Their scepticism centred on the empirically observed tendency of demagogues to sway the ordinary citizen, who has no interest in educating him/herself about the fine print on policy. And even back then they knew, “the devil was in the details”. In America and most mature democracies, the democratic system worked because of the formation of political parties. The leaders of these took time to craft policies for confronting challenges to their societies based on overarching coherent ideologies that attempted to ground their premises on empirical data.
In the American system for choosing the “party’s standard bearer” to compete for the Presidency, members of the two parties vote directly in “Primaries or Caucuses” for individuals placed on the ballots. While there was always the possibility for an “outsider”, that is, a “non-professional politician” to enter and win these contests, (and this was the touted “virtue” of the system) their chances were remote. The politicians therefore had the benefit of both worlds: they could boast about their “democratic and open” system while running processes that generally self-selected from a small poll of professional politicians stressing issues drawn from the party’s playbook – which are never called “manifestos”.
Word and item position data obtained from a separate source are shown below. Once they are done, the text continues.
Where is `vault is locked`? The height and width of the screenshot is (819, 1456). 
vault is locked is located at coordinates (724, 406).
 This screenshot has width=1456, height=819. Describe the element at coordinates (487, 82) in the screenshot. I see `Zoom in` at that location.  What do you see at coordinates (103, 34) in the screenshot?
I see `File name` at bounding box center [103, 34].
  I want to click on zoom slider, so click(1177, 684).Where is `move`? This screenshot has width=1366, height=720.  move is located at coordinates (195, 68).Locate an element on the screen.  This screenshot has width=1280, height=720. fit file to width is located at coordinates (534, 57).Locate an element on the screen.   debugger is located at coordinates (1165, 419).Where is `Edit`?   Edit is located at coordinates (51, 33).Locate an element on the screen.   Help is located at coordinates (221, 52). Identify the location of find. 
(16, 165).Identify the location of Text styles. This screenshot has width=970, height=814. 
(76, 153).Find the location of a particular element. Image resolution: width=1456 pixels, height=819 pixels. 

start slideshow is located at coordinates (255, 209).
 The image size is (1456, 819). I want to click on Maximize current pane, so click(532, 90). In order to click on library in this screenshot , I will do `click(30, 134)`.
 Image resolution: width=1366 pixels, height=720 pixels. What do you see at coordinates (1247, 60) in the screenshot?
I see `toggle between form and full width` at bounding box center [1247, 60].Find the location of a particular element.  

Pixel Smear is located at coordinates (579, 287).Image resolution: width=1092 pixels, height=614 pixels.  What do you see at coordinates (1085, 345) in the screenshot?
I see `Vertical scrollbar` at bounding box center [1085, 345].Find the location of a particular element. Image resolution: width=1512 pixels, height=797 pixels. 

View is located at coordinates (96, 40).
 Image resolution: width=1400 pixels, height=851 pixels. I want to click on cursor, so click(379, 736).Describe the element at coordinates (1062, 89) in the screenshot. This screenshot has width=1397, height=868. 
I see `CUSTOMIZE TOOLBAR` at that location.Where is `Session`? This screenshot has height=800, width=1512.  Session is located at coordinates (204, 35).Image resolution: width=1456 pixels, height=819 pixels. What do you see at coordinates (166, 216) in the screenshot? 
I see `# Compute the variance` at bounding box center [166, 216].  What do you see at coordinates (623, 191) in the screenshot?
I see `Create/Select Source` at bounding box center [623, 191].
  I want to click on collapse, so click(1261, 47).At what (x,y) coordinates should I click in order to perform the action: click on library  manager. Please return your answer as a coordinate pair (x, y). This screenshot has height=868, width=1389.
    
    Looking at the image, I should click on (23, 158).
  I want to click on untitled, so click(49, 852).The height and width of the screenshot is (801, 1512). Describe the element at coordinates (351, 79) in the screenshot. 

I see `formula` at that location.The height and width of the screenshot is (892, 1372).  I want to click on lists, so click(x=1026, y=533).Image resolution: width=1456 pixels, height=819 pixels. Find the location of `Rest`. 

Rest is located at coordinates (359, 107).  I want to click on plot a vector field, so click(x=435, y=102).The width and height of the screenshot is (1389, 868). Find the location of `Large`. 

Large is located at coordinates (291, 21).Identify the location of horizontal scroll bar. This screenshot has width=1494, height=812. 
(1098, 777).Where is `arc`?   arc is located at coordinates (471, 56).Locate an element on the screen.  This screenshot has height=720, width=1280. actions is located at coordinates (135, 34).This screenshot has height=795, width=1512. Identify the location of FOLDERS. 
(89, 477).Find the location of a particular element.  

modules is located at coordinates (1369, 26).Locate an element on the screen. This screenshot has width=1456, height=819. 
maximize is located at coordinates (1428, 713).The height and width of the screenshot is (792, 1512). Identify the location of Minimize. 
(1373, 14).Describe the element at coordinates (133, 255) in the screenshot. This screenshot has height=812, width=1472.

Sometimes “wild cards” can be thrown up by the process: Ronald Reagan from the Republicans and Barrack Obama from the Democrats come to mind. But up to now these outsiders by and large hoed to their party’s general policy prescriptions. It has to be a symptom of a deep crisis in the American political system that this year, both the Republicans and Democrats have produced two outsiders – Donald Trump and Bernie Sanders – who have both veered sharply from their party’s orthodoxies.
After Super Tuesday, it would appear that Bernie Sanders will not be able to deliver a knockout punch to Hillary Clinton, who even though a woman, is a consummate “insider” and Democratic team player. She will carry the Democratic flag. Donald Trump, on the other hand has utilised the Primaries to go directly to grass root Republicans with a demagogic series of outlandish proposals that are anathema to the traditional leadership of the Republican Party, but playing to the gallery.
Trump has been able to garner the support of average Republicans and if he turns up at the Republican Convention with the requisite majority of delegates, he will be contesting the elections as a Republican and place enormous pressure on the regular politicians in Congress and the Senate to support his programs. Some of the latter have already indicated they will refuse to do so and this will obviously precipitate a further crisis in American governance if Trump were to go all the way.
On his stance against Mexican immigration (build an “impenetrable” 1000+mile wall between Mexico and the USA”) he proposes to fund the wall through tariffs on Mexican imports. Tariffs will also be applied on Chinese goods and taxes on US companies that moved to offshore production. The problem is the US has signed numerous regular trade and Free Trade Area agreements into law that would be violated by these tariffs. There is also the small matter of American consumers being willing to absorb the costs of all the tariffs on imported goods they have become used to buying on the cheap.
For Guyana, there would be the challenge – if Trump were to keep his promise to deport 11 million illegal immigrants – of hosting at least 100,000 of them who are from Guyana.